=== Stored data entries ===

·····

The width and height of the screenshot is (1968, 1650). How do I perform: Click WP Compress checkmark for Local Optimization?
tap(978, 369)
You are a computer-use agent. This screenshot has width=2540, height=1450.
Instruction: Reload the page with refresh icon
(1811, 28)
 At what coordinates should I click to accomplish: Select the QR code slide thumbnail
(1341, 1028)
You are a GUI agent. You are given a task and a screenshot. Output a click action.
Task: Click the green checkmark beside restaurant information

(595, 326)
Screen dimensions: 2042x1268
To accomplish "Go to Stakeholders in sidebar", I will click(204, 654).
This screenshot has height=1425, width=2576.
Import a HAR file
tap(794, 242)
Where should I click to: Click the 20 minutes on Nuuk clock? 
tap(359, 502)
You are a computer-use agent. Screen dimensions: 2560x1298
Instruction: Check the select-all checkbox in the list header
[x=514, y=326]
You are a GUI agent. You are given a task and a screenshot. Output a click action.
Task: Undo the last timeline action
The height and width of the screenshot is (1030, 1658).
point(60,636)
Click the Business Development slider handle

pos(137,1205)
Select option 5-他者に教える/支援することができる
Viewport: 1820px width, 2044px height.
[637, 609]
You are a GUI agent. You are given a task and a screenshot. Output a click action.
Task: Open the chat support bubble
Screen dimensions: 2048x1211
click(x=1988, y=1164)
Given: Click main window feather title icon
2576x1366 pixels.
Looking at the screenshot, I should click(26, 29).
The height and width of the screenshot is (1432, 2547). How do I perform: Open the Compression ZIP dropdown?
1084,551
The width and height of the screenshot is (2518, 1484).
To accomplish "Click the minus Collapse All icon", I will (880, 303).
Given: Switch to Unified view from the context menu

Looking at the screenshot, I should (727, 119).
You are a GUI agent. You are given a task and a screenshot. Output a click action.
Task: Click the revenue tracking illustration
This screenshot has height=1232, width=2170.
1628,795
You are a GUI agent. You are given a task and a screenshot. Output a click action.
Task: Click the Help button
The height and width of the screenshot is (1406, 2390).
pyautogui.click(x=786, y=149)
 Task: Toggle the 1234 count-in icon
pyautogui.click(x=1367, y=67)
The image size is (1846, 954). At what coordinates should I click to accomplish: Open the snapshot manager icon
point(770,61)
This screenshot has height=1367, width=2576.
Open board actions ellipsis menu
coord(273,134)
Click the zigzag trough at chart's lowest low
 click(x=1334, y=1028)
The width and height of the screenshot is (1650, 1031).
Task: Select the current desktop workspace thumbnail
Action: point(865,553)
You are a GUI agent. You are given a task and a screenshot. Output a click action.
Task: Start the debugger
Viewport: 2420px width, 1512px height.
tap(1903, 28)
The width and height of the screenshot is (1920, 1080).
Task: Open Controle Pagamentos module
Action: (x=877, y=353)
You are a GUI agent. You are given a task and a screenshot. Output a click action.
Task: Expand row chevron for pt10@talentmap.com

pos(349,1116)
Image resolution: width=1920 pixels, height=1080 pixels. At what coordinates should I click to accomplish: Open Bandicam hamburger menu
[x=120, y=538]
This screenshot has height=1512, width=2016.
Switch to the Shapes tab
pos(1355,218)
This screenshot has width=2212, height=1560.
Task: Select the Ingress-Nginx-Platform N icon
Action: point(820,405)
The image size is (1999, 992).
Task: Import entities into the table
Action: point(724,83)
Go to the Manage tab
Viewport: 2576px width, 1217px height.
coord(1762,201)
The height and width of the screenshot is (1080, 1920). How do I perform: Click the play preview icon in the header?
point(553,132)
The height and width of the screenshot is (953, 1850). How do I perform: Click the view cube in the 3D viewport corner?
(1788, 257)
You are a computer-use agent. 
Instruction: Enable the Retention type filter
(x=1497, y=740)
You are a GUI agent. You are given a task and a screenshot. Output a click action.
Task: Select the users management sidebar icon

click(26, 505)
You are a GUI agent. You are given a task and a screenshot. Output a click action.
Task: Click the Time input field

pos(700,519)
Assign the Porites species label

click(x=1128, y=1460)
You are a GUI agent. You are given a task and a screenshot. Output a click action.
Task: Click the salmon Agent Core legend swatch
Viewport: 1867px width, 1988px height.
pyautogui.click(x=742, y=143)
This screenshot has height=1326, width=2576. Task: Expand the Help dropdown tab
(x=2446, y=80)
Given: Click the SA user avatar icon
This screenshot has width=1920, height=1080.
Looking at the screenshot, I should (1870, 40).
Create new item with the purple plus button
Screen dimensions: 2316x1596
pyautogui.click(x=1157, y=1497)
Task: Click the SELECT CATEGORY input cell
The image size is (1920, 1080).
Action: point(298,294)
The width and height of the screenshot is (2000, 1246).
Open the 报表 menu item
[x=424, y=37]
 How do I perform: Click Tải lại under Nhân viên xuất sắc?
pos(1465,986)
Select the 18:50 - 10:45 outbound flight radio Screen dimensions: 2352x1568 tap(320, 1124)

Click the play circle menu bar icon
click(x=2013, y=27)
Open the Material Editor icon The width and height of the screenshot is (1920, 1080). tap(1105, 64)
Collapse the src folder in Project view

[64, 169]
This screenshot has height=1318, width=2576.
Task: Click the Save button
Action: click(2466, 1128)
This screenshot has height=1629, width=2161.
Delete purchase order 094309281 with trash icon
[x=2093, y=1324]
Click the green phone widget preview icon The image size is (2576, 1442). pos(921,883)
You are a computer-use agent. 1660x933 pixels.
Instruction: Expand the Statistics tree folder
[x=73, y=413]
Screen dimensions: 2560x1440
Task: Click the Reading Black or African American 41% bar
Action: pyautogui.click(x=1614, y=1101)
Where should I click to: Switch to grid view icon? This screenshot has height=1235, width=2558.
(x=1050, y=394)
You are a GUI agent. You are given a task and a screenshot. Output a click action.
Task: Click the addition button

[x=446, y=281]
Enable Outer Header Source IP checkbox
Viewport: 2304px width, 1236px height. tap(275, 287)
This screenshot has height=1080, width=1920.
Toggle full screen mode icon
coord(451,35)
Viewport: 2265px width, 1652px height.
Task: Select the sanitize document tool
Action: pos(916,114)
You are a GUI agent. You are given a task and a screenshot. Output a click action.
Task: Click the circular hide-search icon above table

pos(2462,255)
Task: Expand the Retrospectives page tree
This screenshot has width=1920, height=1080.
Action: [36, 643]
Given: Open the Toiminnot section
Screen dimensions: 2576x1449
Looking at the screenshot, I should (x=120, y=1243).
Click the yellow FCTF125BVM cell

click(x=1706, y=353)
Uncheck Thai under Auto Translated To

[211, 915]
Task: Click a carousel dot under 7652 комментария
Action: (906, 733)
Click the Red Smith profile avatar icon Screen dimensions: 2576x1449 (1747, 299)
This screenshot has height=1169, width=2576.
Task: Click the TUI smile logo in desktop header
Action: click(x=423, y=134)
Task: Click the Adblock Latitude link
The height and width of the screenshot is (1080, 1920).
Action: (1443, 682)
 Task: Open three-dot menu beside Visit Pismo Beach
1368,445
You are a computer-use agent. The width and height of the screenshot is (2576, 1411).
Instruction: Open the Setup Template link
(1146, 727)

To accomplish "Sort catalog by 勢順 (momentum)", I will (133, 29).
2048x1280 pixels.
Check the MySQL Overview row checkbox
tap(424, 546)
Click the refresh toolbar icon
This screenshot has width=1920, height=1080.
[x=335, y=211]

·····

=== ABOUT THIS TASK ===
Every line of the data is to be retyped without alteration.

=== ANSWER TO THIS EXERCISE ===
The width and height of the screenshot is (1968, 1650). How do I perform: Click WP Compress checkmark for Local Optimization?
tap(978, 369)
You are a computer-use agent. This screenshot has width=2540, height=1450.
Instruction: Reload the page with refresh icon
(1811, 28)
 At what coordinates should I click to accomplish: Select the QR code slide thumbnail
(1341, 1028)
You are a GUI agent. You are given a task and a screenshot. Output a click action.
Task: Click the green checkmark beside restaurant information

(595, 326)
Screen dimensions: 2042x1268
To accomplish "Go to Stakeholders in sidebar", I will click(204, 654).
This screenshot has height=1425, width=2576.
Import a HAR file
tap(794, 242)
Where should I click to: Click the 20 minutes on Nuuk clock? 
tap(359, 502)
You are a computer-use agent. Screen dimensions: 2560x1298
Instruction: Check the select-all checkbox in the list header
[x=514, y=326]
You are a GUI agent. You are given a task and a screenshot. Output a click action.
Task: Undo the last timeline action
The height and width of the screenshot is (1030, 1658).
point(60,636)
Click the Business Development slider handle

pos(137,1205)
Select option 5-他者に教える/支援することができる
Viewport: 1820px width, 2044px height.
[637, 609]
You are a GUI agent. You are given a task and a screenshot. Output a click action.
Task: Open the chat support bubble
Screen dimensions: 2048x1211
click(x=1988, y=1164)
Given: Click main window feather title icon
2576x1366 pixels.
Looking at the screenshot, I should click(26, 29).
The height and width of the screenshot is (1432, 2547). How do I perform: Open the Compression ZIP dropdown?
1084,551
The width and height of the screenshot is (2518, 1484).
To accomplish "Click the minus Collapse All icon", I will (880, 303).
Given: Switch to Unified view from the context menu

Looking at the screenshot, I should (727, 119).
You are a GUI agent. You are given a task and a screenshot. Output a click action.
Task: Click the revenue tracking illustration
This screenshot has height=1232, width=2170.
1628,795
You are a GUI agent. You are given a task and a screenshot. Output a click action.
Task: Click the Help button
The height and width of the screenshot is (1406, 2390).
pyautogui.click(x=786, y=149)
 Task: Toggle the 1234 count-in icon
pyautogui.click(x=1367, y=67)
The image size is (1846, 954). At what coordinates should I click to accomplish: Open the snapshot manager icon
point(770,61)
This screenshot has height=1367, width=2576.
Open board actions ellipsis menu
coord(273,134)
Click the zigzag trough at chart's lowest low
 click(x=1334, y=1028)
The width and height of the screenshot is (1650, 1031).
Task: Select the current desktop workspace thumbnail
Action: point(865,553)
You are a GUI agent. You are given a task and a screenshot. Output a click action.
Task: Start the debugger
Viewport: 2420px width, 1512px height.
tap(1903, 28)
The width and height of the screenshot is (1920, 1080).
Task: Open Controle Pagamentos module
Action: (x=877, y=353)
You are a GUI agent. You are given a task and a screenshot. Output a click action.
Task: Expand row chevron for pt10@talentmap.com

pos(349,1116)
Image resolution: width=1920 pixels, height=1080 pixels. At what coordinates should I click to accomplish: Open Bandicam hamburger menu
[x=120, y=538]
This screenshot has height=1512, width=2016.
Switch to the Shapes tab
pos(1355,218)
This screenshot has width=2212, height=1560.
Task: Select the Ingress-Nginx-Platform N icon
Action: point(820,405)
The image size is (1999, 992).
Task: Import entities into the table
Action: point(724,83)
Go to the Manage tab
Viewport: 2576px width, 1217px height.
coord(1762,201)
The height and width of the screenshot is (1080, 1920). How do I perform: Click the play preview icon in the header?
point(553,132)
The height and width of the screenshot is (953, 1850). How do I perform: Click the view cube in the 3D viewport corner?
(1788, 257)
You are a computer-use agent. 
Instruction: Enable the Retention type filter
(x=1497, y=740)
You are a GUI agent. You are given a task and a screenshot. Output a click action.
Task: Select the users management sidebar icon

click(26, 505)
You are a GUI agent. You are given a task and a screenshot. Output a click action.
Task: Click the Time input field

pos(700,519)
Assign the Porites species label

click(x=1128, y=1460)
You are a GUI agent. You are given a task and a screenshot. Output a click action.
Task: Click the salmon Agent Core legend swatch
Viewport: 1867px width, 1988px height.
pyautogui.click(x=742, y=143)
This screenshot has height=1326, width=2576. Task: Expand the Help dropdown tab
(x=2446, y=80)
Given: Click the SA user avatar icon
This screenshot has width=1920, height=1080.
Looking at the screenshot, I should (1870, 40).
Create new item with the purple plus button
Screen dimensions: 2316x1596
pyautogui.click(x=1157, y=1497)
Task: Click the SELECT CATEGORY input cell
The image size is (1920, 1080).
Action: point(298,294)
The width and height of the screenshot is (2000, 1246).
Open the 报表 menu item
[x=424, y=37]
 How do I perform: Click Tải lại under Nhân viên xuất sắc?
pos(1465,986)
Select the 18:50 - 10:45 outbound flight radio Screen dimensions: 2352x1568 tap(320, 1124)

Click the play circle menu bar icon
click(x=2013, y=27)
Open the Material Editor icon The width and height of the screenshot is (1920, 1080). tap(1105, 64)
Collapse the src folder in Project view

[64, 169]
This screenshot has height=1318, width=2576.
Task: Click the Save button
Action: click(2466, 1128)
This screenshot has height=1629, width=2161.
Delete purchase order 094309281 with trash icon
[x=2093, y=1324]
Click the green phone widget preview icon The image size is (2576, 1442). pos(921,883)
You are a computer-use agent. 1660x933 pixels.
Instruction: Expand the Statistics tree folder
[x=73, y=413]
Screen dimensions: 2560x1440
Task: Click the Reading Black or African American 41% bar
Action: pyautogui.click(x=1614, y=1101)
Where should I click to: Switch to grid view icon? This screenshot has height=1235, width=2558.
(x=1050, y=394)
You are a GUI agent. You are given a task and a screenshot. Output a click action.
Task: Click the addition button

[x=446, y=281]
Enable Outer Header Source IP checkbox
Viewport: 2304px width, 1236px height. tap(275, 287)
This screenshot has height=1080, width=1920.
Toggle full screen mode icon
coord(451,35)
Viewport: 2265px width, 1652px height.
Task: Select the sanitize document tool
Action: pos(916,114)
You are a GUI agent. You are given a task and a screenshot. Output a click action.
Task: Click the circular hide-search icon above table

pos(2462,255)
Task: Expand the Retrospectives page tree
This screenshot has width=1920, height=1080.
Action: [36, 643]
Given: Open the Toiminnot section
Screen dimensions: 2576x1449
Looking at the screenshot, I should (x=120, y=1243).
Click the yellow FCTF125BVM cell

click(x=1706, y=353)
Uncheck Thai under Auto Translated To

[211, 915]
Task: Click a carousel dot under 7652 комментария
Action: (906, 733)
Click the Red Smith profile avatar icon Screen dimensions: 2576x1449 (1747, 299)
This screenshot has height=1169, width=2576.
Task: Click the TUI smile logo in desktop header
Action: click(x=423, y=134)
Task: Click the Adblock Latitude link
The height and width of the screenshot is (1080, 1920).
Action: (1443, 682)
 Task: Open three-dot menu beside Visit Pismo Beach
1368,445
You are a computer-use agent. The width and height of the screenshot is (2576, 1411).
Instruction: Open the Setup Template link
(1146, 727)

To accomplish "Sort catalog by 勢順 (momentum)", I will (133, 29).
2048x1280 pixels.
Check the MySQL Overview row checkbox
tap(424, 546)
Click the refresh toolbar icon
This screenshot has width=1920, height=1080.
[x=335, y=211]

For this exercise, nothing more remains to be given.